== Testo fornito ==
Nel lontano 1975, la NASA si lanciò in un’impresa davvero straordinaria: esplorare Marte con il programma Viking. La sonda Viking 1 arrivò nell’orbita del Pianeta Rosso e, in un momento che ha fatto la storia, due lander si posarono sulla superficie marziana.
Era la prima volta per gli Stati Uniti. Tutto era pronto per raccogliere dati, analizzare il terreno e capire cosa si nascondeva sotto la polvere di Marte. In poche parole, si sperava di trovare qualche indizio di vita. Ma l’approccio scelto all’epoca, bisogna dirlo, era molto legato all’idea che conoscevamo sulla Terra: la vita aveva bisogno di acqua per crescere.
E così, i campioni di suolo marziano vennero “nutriti” con acqua e sostanze nutrienti. I risultati? Eh, un bel casino. Alcuni test sembravano dare segnali di vita, ma il mondo scientifico si divise subito. C’erano quelli che volevano già festeggiare e quelli, più prudenti, che cercavano spiegazioni alternative.

== Materiale fornito ==
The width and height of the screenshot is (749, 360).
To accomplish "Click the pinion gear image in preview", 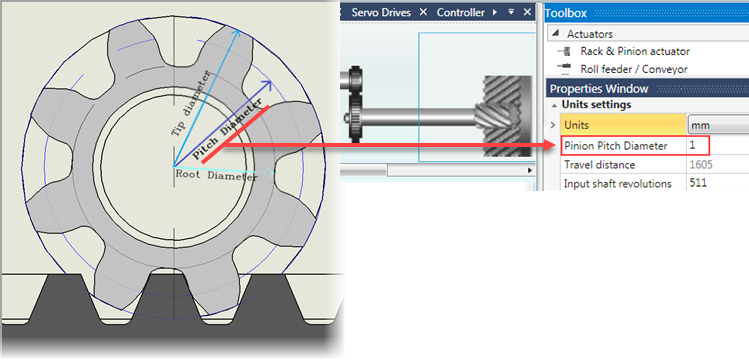I will (x=502, y=116).
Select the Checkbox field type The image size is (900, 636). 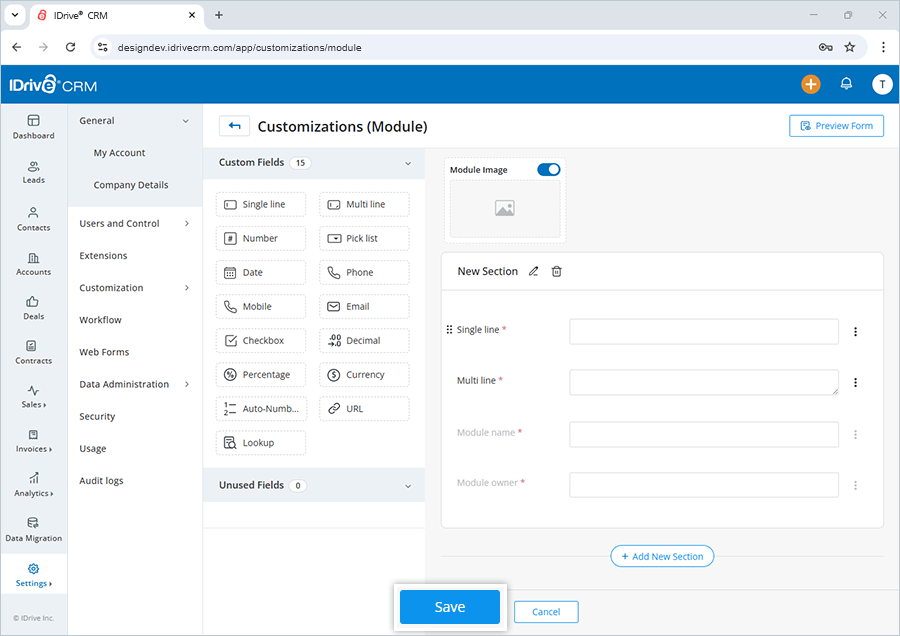[260, 340]
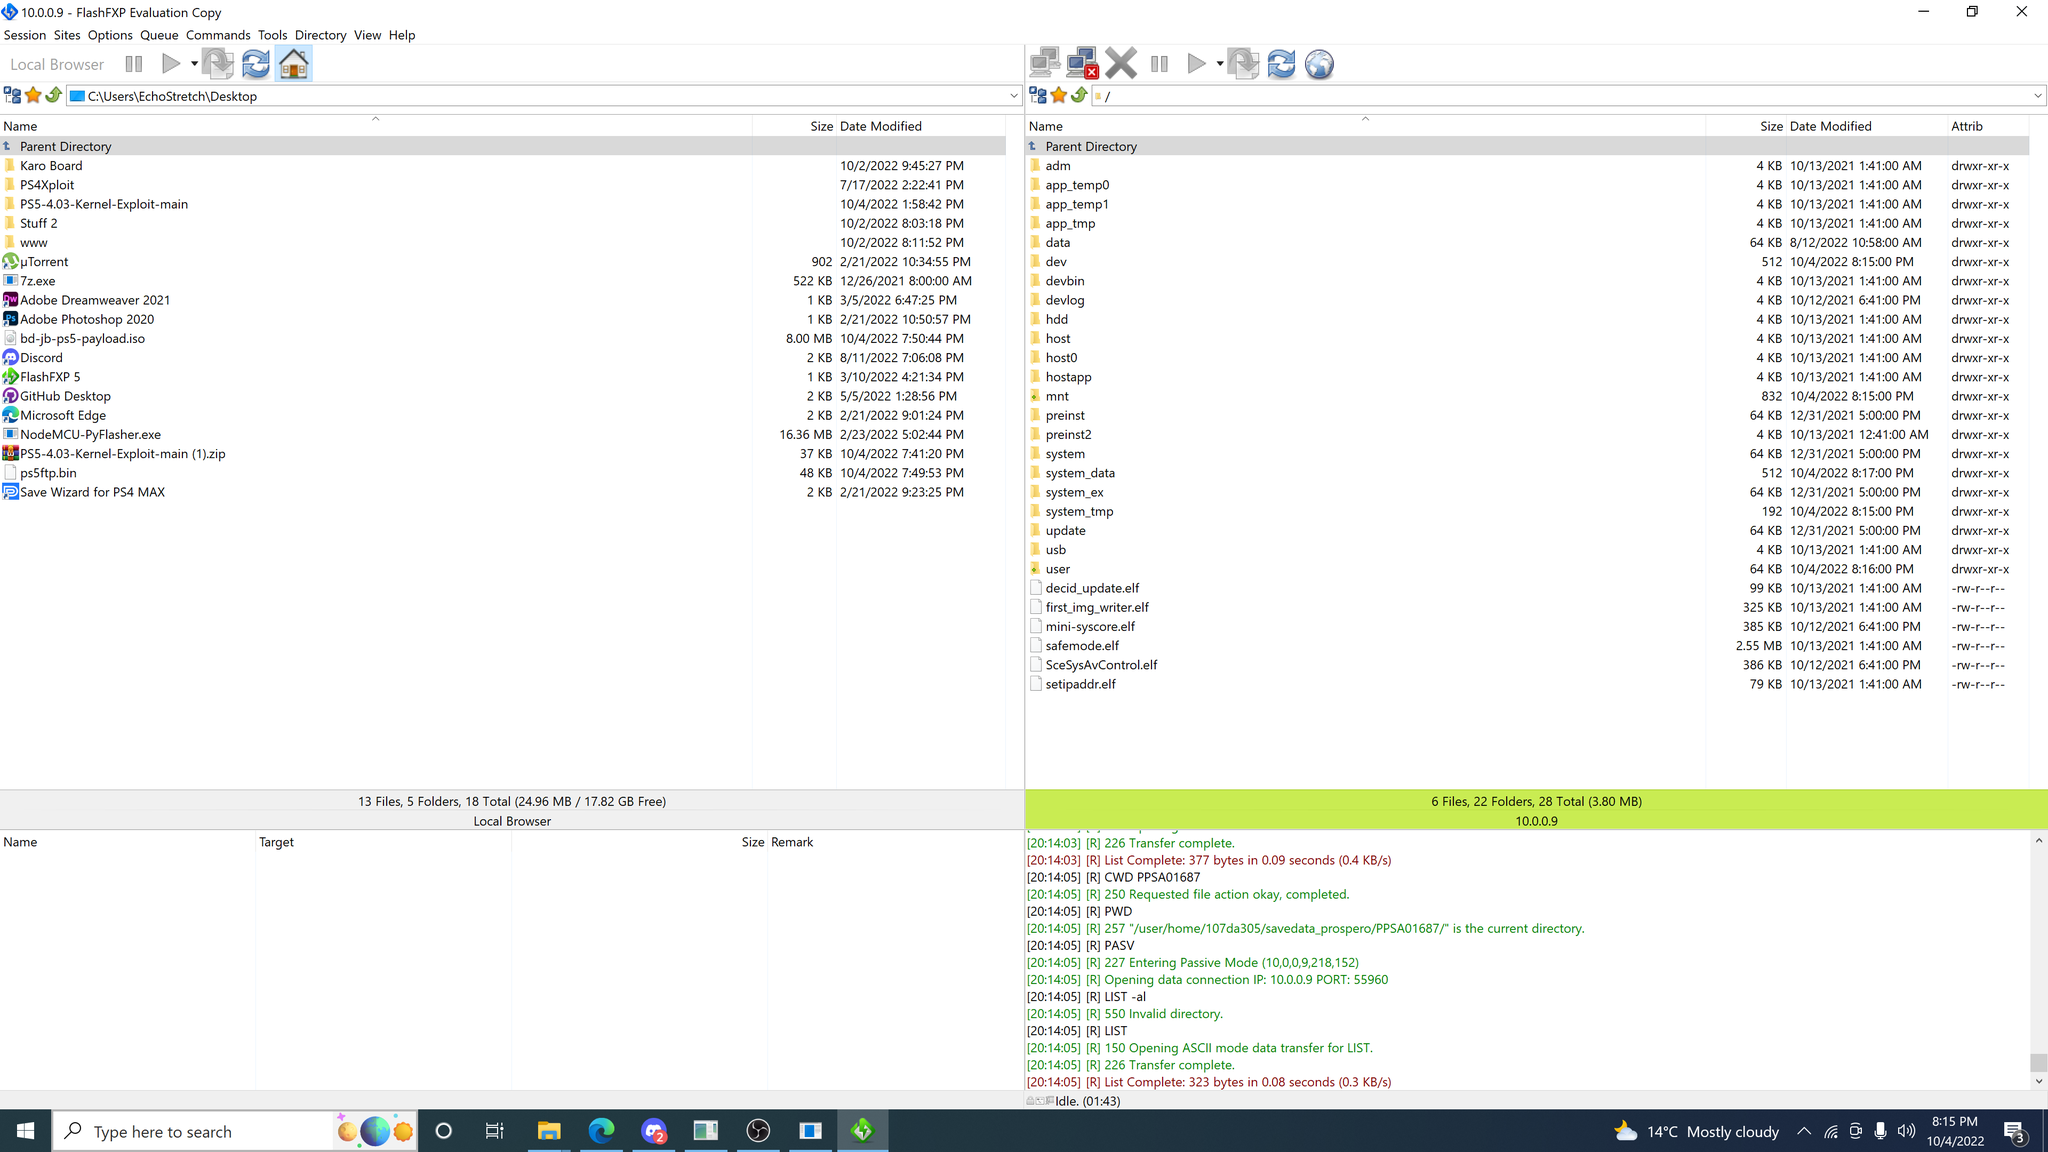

== Consegne ==
• A. Traduca in inglese la seguente frase del testo sul programma Viking: «Alcuni test sembravano dare segnali di vita, ma il mondo scientifico si divise subito.»
• B. Trascriva fedelmente, dal testo sul programma Viking, l'intero passo che va da "Nel lontano 1975, la" fino a "acqua per crescere." compreso.
L'elenco costituisce materiale a sé, distinto dal testo.

== Risposte complete ==
• A. Some tests seemed to show signs of life, but the scientific world was immediately divided.

• B.
Nel lontano 1975, la NASA si lanciò in un’impresa davvero straordinaria: esplorare Marte con il programma Viking. La sonda Viking 1 arrivò nell’orbita del Pianeta Rosso e, in un momento che ha fatto la storia, due lander si posarono sulla superficie marziana.
Era la prima volta per gli Stati Uniti. Tutto era pronto per raccogliere dati, analizzare il terreno e capire cosa si nascondeva sotto la polvere di Marte. In poche parole, si sperava di trovare qualche indizio di vita. Ma l’approccio scelto all’epoca, bisogna dirlo, era molto legato all’idea che conoscevamo sulla Terra: la vita aveva bisogno di acqua per crescere.